Vantuil Abdala — Acho que o Conselho se precipitou porque cabe, originariamente, ao próprio Tribunal de Justiça local, julgar o desembargador. Em função de uma grita, o CNJ, sem dar direito de defesa, como está na Constituição Federal, como está na Lei Orgânica da Magistratura, afastou o magistrado. Não havia a necessidade da tomada daquela medida, naquele momento, naquelas circunstâncias, atropelando o disposto da lei orgânica da magistratura. Isto é que eu acho perigoso.

ConJur — Foi resultado de uma pressão?

Vantuil Abdala — Foi uma satisfação ao estado de espírito que reinava naquele momento. O Tribunal o afastou e está sendo desenvolvido o processo administrativo normal. Creio que foi um exagero prender o presidente do Tribunal com algemas. O magistrado tem que ser tratado diferentemente de todo o cidadão? Não, mas nenhum cidadão que não ofereça perigo deve ser algemado.

ConJur — Na sua avaliação, o que falta para o Brasil? Mais recursos, mais juízes e tribunais, melhor administração do Judiciário?

Vantuil Abdala — A falta de recurso é o fator menos importante. A falta de juízes é também um fator menos importante. O mal maior está mesmo em nossa legislação feita normalmente às pressas sem um cuidado maior e muitas vezes com uma redação dúbia exatamente para poder acomodar interesses. E isso recai sobre o Judiciário. Por exemplo, as conseqüências para quem descumpre a obrigação são muito pequenas. Ao final de todo um processo, o réu vai ter que pagar praticamente aquilo mesmo que ele deveria ter pagado anos antes. Com a ausência de reprimenda forte ao descumprimento da obrigação legal, se cria a cultura de desrespeito aos direitos dos outros. Isso abarrota o Poder Judiciário de ações, muitas vezes, apenas para protelar o cumprimento da obrigação. É um absurdo que para saber se um tributo é devido ou não, se leve cinco, seis, sete anos. O Judiciário deveria poder fazer a seleção e dar prioridade no julgamento dos processos que têm repercussão em toda a sociedade.

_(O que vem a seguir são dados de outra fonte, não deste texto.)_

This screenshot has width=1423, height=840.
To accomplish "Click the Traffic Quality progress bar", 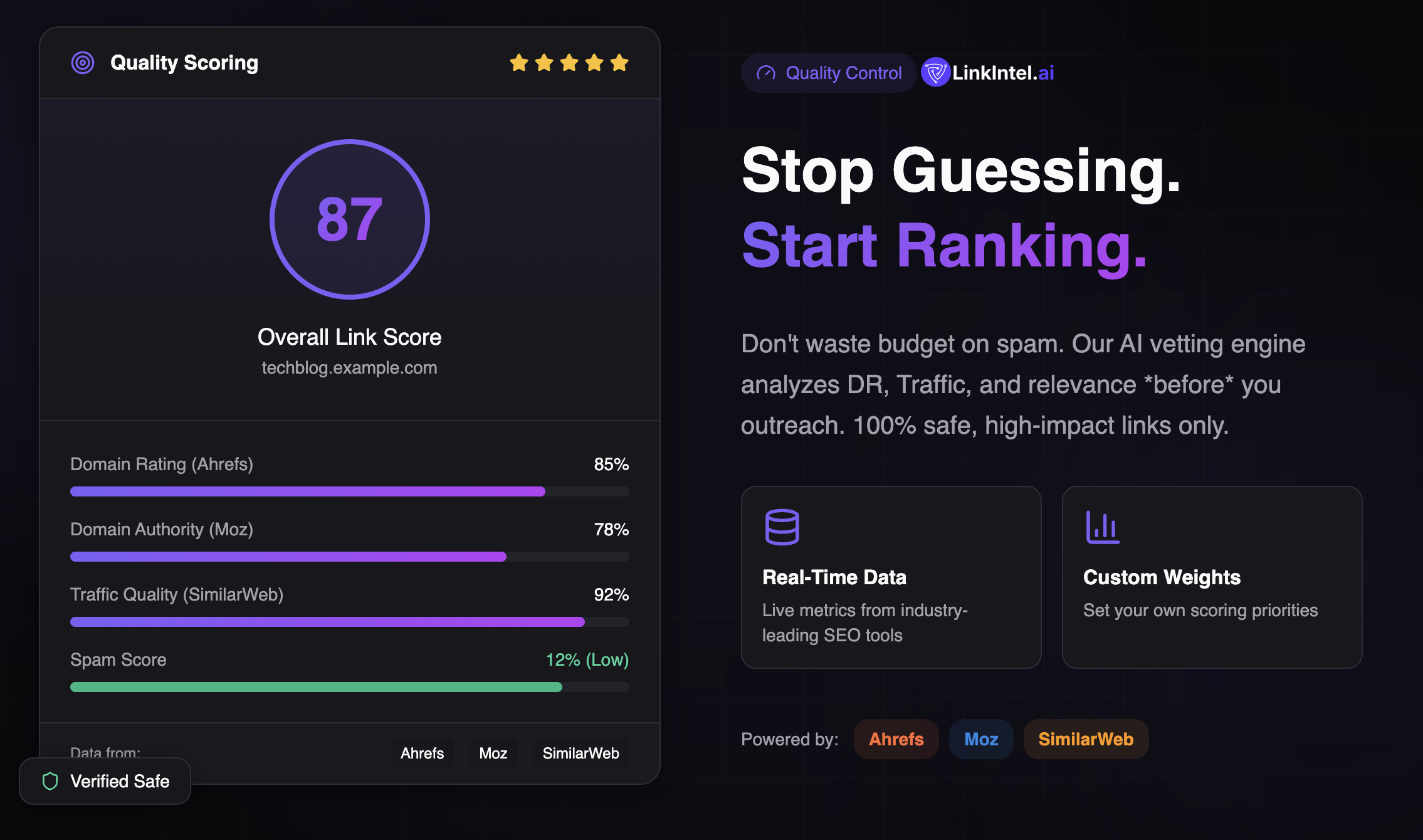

ConJur — É o caso da transcendência que se pretende aplicar no Tribunal Superior do Trabalho?

Vantuil Abdala — Sim, é o princípio da relevância ou da repercussão que o Supremo tenta implantar. No entanto, boa parte dos advogados, por corporativismo e por não querer perder mercado de trabalho, faz grande resistência a esses aperfeiçoamentos.

ConJur — Onde estão os grandes problemas?

Vantuil Abdala — O problema de maior gravidade está na Justiça Estadual, que, responde por 80% das ações do país e que vive, cada ume isolada em seu estado, como uma espécie de república. Nunca houve um órgão de controle central, de controle no sentido da coordenação para otimizar os esforços, os projetos e os planos. Nesse campo de coordenação das atividades administrativas eu vejo uma grande oportunidade de atuação do CNJ. Ele deve ele se aprofundar cada vez mais nisto.

ConJur — O senhor não se sente intimidado ao tecer críticas ao órgão de que faz parte?

Vantuil Abdala — A intenção não é outra senão melhorar a atuação do CNJ e, portanto, melhorar o poder Judiciário no país. Um Poder Judiciário independente, altivo e eficiente é condição básica para uma verdadeira democracia. Como um órgão novo, o CNJ teve a ânsia de decidir tudo, de chamar tudo para si, quando muitas coisas podiam e deviam ser examinadas originariamente por órgãos que existem previstos na Constituição Federal. Como, por exemplo, questões que são afetas ao Conselho Superior da Justiça Federal, ao Conselho Superior da Justiça do Trabalho, ou às Corregedorias dos Tribunais de Justiça. Acho que a atuação do CNJ deveria ser supletiva na omissão desses órgãos ou eventual atuação imprópria. Outra coisa que me preocupa é o CNJ resolver decidir matéria que já está sob exame do próprio Poder Judiciário em uma ação judicial. Isso é extremamente preocupante porque significa interferência no Poder Judiciário. Não foi para isso que foi criado o Conselho.